§ Task description:
In the data below, find the line containing "The width and"; transcribe it and each line after it exactly, through the last, skipping pictures.

§ Records from a data source:
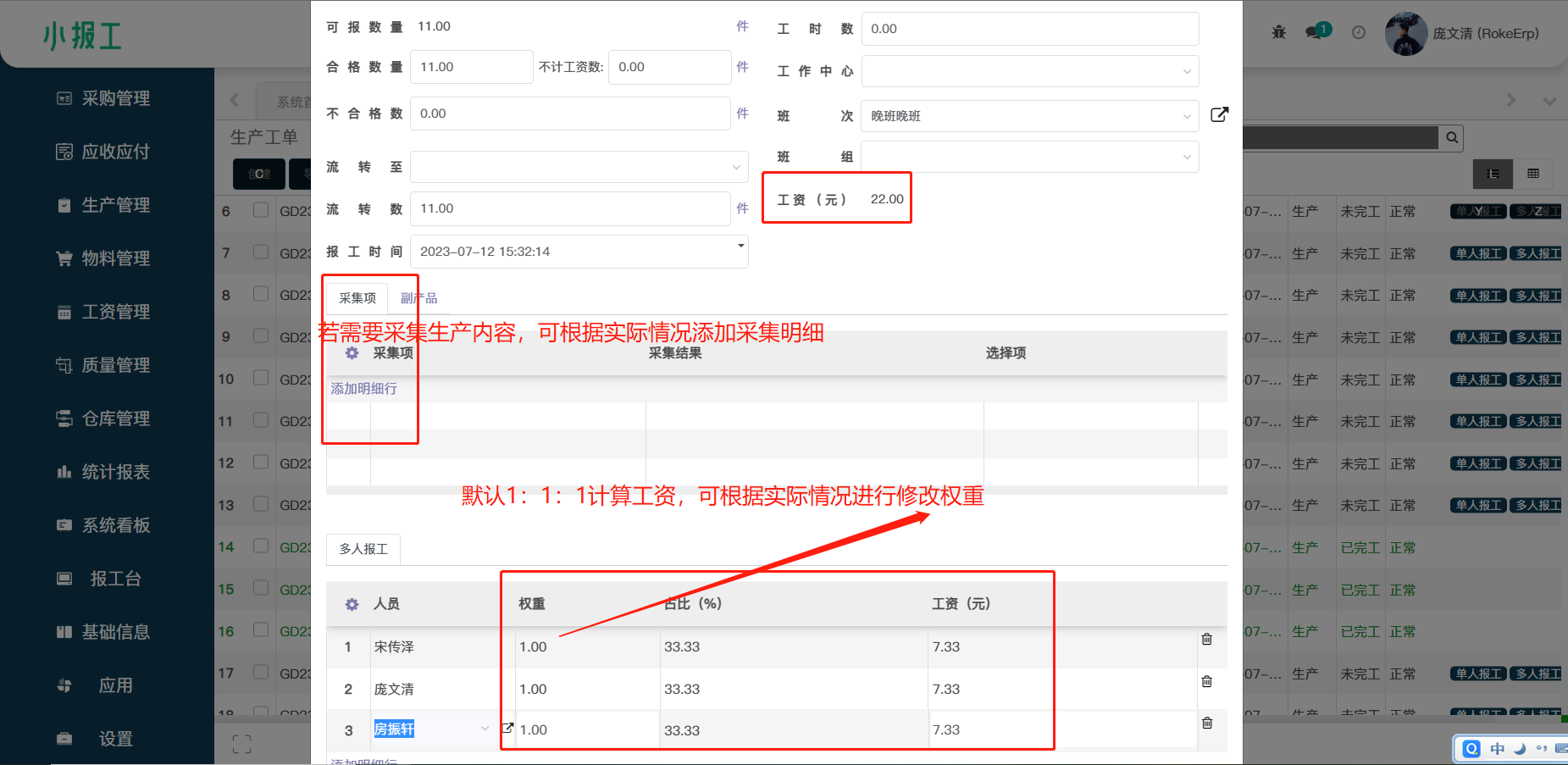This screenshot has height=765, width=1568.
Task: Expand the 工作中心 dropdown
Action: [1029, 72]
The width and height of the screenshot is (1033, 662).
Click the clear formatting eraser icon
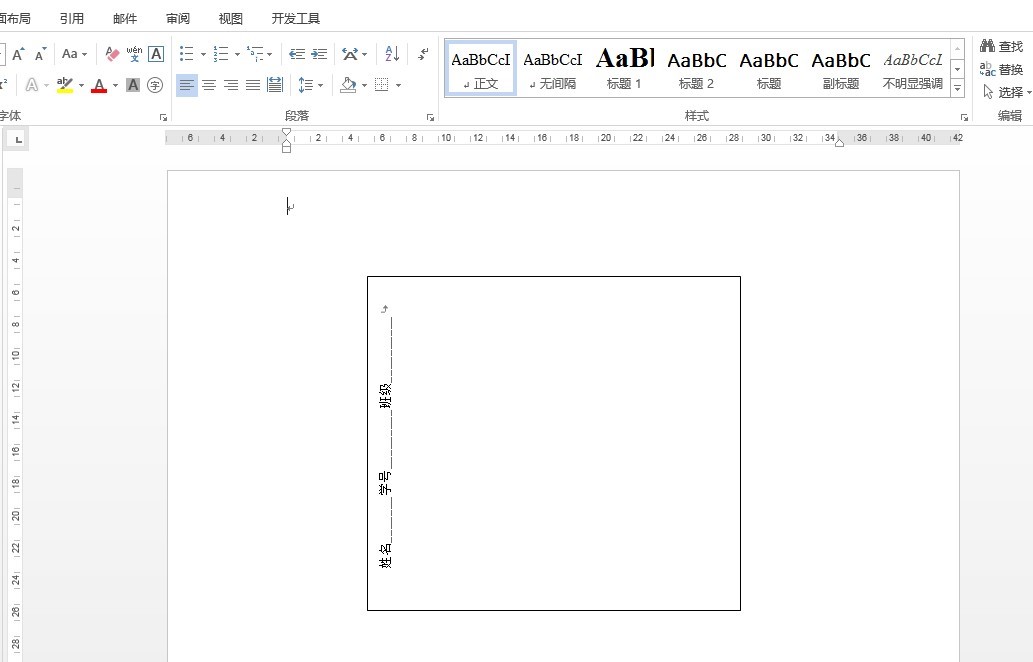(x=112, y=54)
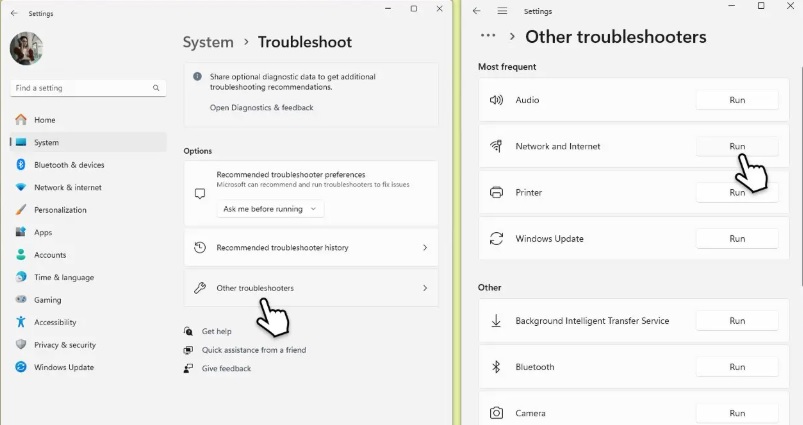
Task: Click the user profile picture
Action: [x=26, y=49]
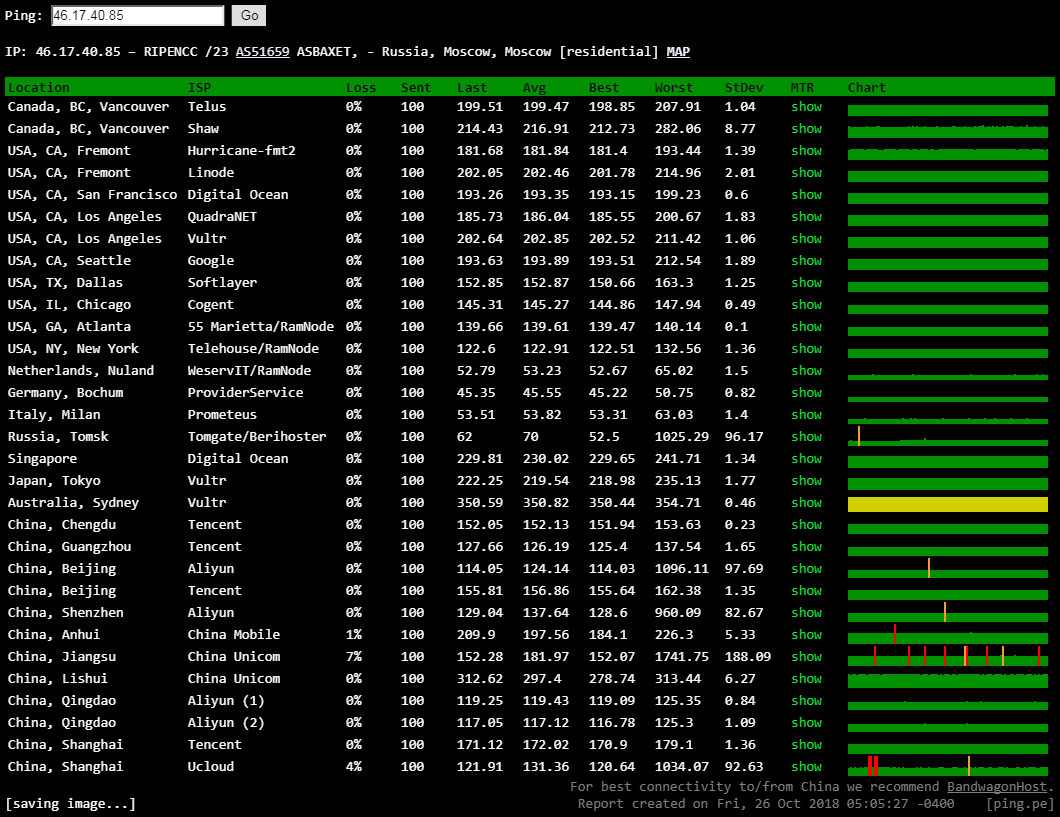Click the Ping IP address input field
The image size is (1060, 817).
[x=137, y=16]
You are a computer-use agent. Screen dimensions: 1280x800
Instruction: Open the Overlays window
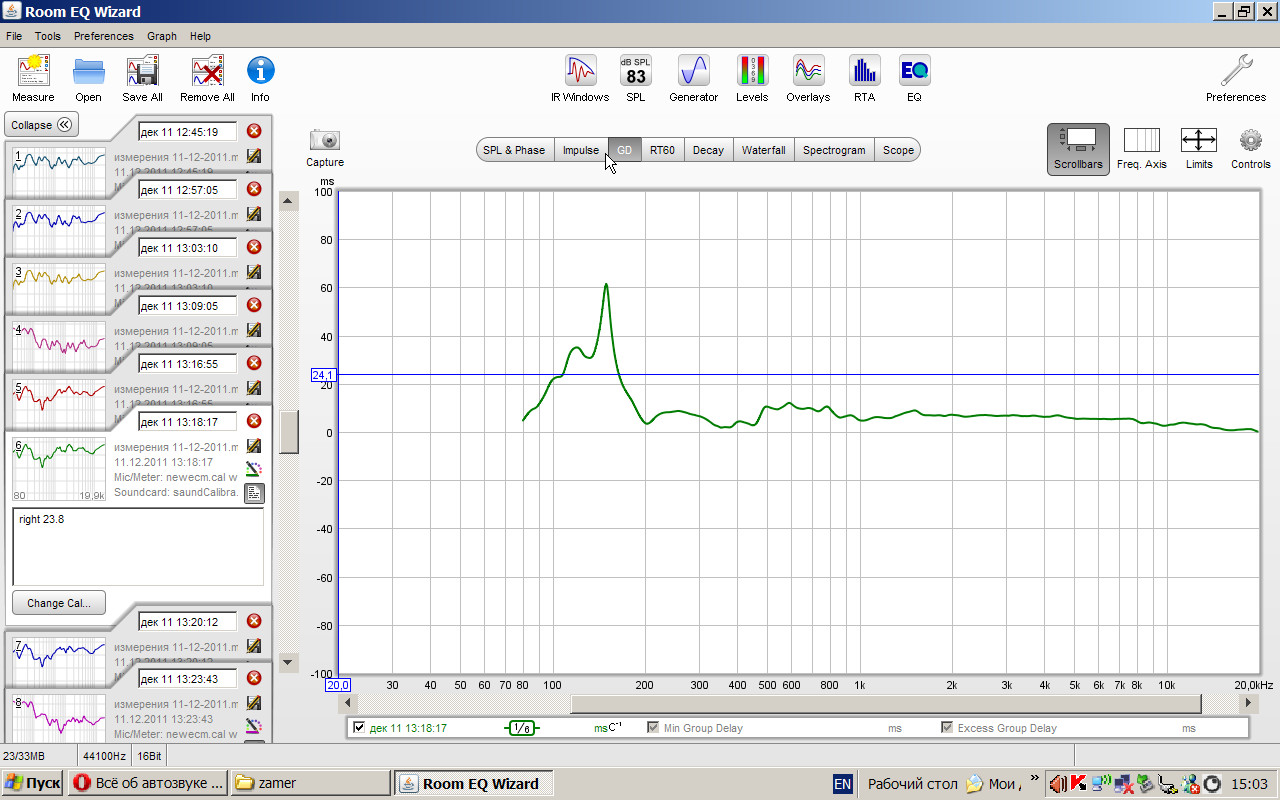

§ Exercise solution:
The width and height of the screenshot is (1033, 662).
Click the clear formatting eraser icon
(x=112, y=54)
Task: Click the user profile picture
Action: [x=26, y=49]
Click the Ping IP address input field
The image size is (1060, 817).
[x=137, y=16]
You are a computer-use agent. Screen dimensions: 1280x800
Instruction: Open the Overlays window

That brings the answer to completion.